Maintain A Healthy Diet
Maintaining a healthy diet is a great first step to get protected during menopause. Instead of three square meals a day, eat three small meals and three healthy snacks. Eat a variety of foods to get all the nutrients you need. Since women’s diets are often low in iron and calcium, make sure to get enough calcium, iron and fiber from your food. Avoid spicy foods, alcohol, and caffeine; also meet the daily water requirement to prevent hot flashes.
Get Regular Physical Exercise
As we all know exercise is a great way to build better health, at the same time it is one of the best stress management techniques. A regular workout not only helps you to avoid menopausal weight gain but also relieves you from stress and relaxes your body. Although 30 minutes at least three times a week is best, even 10 minutes a day can improve a lot of menopause symptoms.

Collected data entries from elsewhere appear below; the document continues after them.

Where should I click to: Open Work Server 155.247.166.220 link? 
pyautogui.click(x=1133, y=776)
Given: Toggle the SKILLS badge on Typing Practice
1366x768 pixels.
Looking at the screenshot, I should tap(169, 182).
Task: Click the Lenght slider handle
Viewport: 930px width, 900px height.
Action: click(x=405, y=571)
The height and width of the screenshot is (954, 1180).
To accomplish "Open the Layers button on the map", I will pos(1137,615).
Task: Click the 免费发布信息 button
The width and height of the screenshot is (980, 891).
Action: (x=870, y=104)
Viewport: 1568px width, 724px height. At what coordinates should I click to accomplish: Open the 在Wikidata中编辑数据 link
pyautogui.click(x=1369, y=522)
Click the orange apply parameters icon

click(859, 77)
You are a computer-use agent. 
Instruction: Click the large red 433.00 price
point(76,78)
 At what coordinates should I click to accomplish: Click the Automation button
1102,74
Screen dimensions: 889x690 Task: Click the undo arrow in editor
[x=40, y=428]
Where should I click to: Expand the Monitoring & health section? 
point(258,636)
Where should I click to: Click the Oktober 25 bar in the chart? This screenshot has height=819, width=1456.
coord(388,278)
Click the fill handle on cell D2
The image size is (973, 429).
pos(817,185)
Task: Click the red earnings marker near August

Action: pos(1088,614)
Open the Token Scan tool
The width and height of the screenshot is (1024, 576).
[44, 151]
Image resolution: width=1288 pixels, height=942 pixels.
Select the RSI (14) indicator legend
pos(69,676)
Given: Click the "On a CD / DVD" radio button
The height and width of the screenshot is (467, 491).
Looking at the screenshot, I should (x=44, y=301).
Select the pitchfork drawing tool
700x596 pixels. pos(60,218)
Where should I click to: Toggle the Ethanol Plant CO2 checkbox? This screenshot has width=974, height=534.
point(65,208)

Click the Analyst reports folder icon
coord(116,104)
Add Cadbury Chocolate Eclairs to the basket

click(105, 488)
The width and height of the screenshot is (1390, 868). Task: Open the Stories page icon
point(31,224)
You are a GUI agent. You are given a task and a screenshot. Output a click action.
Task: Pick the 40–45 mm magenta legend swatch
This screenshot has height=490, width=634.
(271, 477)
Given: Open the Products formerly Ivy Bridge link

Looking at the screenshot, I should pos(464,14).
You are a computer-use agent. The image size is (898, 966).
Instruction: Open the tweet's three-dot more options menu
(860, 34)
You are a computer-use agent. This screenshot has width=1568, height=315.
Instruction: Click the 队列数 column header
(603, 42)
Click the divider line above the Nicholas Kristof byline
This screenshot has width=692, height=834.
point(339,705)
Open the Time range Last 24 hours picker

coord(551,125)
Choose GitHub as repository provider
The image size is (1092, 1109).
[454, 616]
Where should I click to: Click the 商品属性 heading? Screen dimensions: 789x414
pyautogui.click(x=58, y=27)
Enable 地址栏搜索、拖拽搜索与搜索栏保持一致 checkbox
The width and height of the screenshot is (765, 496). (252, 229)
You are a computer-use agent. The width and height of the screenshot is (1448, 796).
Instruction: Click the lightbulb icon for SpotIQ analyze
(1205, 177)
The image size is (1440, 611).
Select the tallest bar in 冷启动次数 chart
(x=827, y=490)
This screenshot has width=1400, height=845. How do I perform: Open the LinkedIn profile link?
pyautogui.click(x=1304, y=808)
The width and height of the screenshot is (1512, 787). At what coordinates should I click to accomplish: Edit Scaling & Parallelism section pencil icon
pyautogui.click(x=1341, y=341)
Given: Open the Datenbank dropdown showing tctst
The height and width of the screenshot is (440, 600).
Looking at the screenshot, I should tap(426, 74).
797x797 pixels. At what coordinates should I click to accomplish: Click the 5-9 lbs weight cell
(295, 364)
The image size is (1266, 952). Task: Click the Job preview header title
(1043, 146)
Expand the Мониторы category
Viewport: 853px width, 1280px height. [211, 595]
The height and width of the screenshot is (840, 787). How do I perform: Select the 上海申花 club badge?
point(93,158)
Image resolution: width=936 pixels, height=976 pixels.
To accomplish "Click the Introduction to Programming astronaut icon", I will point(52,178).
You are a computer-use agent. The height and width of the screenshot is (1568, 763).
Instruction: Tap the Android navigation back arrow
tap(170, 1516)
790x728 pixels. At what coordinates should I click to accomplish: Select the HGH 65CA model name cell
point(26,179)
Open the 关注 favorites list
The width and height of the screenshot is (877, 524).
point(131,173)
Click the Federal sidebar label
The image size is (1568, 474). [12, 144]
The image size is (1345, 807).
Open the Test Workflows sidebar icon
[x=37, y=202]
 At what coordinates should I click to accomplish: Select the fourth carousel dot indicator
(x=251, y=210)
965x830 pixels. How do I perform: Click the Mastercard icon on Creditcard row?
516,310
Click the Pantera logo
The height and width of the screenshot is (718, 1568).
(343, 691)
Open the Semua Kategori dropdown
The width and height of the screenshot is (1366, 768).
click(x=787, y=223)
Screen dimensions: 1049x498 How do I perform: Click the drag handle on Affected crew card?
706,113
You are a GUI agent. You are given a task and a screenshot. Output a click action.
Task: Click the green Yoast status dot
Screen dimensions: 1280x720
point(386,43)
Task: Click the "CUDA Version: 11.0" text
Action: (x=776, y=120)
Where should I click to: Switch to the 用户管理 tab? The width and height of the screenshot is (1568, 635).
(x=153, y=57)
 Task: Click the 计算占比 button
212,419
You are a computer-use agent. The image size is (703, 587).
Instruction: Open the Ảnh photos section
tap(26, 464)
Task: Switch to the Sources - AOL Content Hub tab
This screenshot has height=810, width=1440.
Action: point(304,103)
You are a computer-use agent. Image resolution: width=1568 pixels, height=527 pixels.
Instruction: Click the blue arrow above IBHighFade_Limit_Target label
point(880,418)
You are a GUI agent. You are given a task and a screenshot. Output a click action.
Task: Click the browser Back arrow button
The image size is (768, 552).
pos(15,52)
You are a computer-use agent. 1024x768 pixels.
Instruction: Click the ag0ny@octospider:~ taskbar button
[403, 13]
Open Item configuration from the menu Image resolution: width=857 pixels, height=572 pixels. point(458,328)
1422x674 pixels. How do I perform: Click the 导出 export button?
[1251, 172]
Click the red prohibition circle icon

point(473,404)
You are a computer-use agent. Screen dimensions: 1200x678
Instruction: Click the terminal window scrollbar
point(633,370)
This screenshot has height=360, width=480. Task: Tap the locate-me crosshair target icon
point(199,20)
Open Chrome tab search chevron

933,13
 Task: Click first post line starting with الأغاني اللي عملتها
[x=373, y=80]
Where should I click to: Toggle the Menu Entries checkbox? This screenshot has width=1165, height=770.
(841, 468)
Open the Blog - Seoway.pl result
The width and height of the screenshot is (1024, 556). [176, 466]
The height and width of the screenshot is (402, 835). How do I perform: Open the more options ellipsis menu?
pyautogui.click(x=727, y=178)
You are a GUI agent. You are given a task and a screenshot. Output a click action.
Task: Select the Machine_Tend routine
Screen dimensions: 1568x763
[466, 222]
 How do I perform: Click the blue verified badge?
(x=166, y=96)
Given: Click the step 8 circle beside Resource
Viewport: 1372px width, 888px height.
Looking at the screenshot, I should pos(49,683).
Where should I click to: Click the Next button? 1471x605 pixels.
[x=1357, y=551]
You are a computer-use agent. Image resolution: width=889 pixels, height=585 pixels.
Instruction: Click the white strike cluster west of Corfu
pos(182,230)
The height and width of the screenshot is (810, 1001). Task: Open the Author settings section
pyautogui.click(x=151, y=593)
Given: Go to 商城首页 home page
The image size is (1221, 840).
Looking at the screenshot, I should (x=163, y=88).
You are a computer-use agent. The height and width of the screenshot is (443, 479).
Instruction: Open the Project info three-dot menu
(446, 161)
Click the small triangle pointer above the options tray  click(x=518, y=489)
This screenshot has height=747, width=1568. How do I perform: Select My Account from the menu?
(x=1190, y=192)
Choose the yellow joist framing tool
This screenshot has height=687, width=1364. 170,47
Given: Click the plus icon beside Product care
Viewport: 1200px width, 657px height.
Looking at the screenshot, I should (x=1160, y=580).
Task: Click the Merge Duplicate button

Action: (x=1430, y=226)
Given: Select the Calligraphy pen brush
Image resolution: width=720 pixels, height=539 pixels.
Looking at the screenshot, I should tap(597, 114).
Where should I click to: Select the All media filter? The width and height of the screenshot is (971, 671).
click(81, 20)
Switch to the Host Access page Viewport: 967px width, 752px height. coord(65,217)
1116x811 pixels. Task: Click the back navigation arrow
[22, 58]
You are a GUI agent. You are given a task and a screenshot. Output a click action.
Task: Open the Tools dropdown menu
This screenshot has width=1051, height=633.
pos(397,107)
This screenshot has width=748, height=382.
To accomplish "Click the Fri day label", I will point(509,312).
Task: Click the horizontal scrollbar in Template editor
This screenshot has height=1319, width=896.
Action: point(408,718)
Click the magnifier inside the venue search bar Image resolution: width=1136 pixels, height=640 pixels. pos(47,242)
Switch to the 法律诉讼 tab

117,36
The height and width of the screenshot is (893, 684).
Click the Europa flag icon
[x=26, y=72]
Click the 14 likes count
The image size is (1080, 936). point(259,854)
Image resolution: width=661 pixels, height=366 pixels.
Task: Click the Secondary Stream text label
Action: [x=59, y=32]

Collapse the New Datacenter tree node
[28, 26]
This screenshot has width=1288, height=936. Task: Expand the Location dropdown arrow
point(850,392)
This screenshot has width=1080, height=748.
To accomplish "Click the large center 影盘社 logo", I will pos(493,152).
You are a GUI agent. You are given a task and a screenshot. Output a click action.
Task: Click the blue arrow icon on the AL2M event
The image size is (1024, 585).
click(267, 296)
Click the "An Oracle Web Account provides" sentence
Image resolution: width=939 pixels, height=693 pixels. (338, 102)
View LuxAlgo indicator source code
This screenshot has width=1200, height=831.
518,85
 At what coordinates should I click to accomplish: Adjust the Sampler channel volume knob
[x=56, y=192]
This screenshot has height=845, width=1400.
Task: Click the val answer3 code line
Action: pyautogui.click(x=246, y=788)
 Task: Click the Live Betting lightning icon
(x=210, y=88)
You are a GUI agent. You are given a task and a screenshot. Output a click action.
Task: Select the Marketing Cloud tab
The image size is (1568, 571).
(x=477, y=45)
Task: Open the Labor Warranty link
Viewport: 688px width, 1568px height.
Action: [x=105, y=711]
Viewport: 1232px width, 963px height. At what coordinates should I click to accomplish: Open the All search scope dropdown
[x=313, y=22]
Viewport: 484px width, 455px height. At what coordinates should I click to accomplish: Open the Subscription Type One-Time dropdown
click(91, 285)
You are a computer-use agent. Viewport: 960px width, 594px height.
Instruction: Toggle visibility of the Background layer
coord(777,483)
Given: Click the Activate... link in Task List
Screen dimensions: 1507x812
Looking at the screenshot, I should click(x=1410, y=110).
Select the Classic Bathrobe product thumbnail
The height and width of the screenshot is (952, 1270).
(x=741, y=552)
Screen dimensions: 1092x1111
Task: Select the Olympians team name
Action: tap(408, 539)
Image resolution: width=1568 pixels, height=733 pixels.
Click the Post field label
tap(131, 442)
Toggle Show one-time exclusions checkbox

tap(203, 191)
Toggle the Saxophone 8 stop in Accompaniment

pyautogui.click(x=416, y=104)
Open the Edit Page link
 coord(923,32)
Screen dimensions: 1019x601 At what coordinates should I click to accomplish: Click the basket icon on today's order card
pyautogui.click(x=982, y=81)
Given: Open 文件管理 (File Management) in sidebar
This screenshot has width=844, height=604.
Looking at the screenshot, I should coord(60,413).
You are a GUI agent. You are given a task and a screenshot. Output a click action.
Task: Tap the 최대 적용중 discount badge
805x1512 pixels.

Practice Good Sleeping Habits
Getting enough good, quality sleep is important for good health in all stages of life. Researches indicate more than half of all women in menopause do not get enough sleep because of problems with hot flashes, depression, anxiety and insomnia. Stick to your normal sleep schedule during menopause or establish one if you haven’t already. Going to bed and getting up at the same time every day is the best way to get good healthy sleep. Do not stay up late and sleep in on the weekends, which can throw your schedule off. A hot bath before going to bed is recommended which is beneficial for several factors.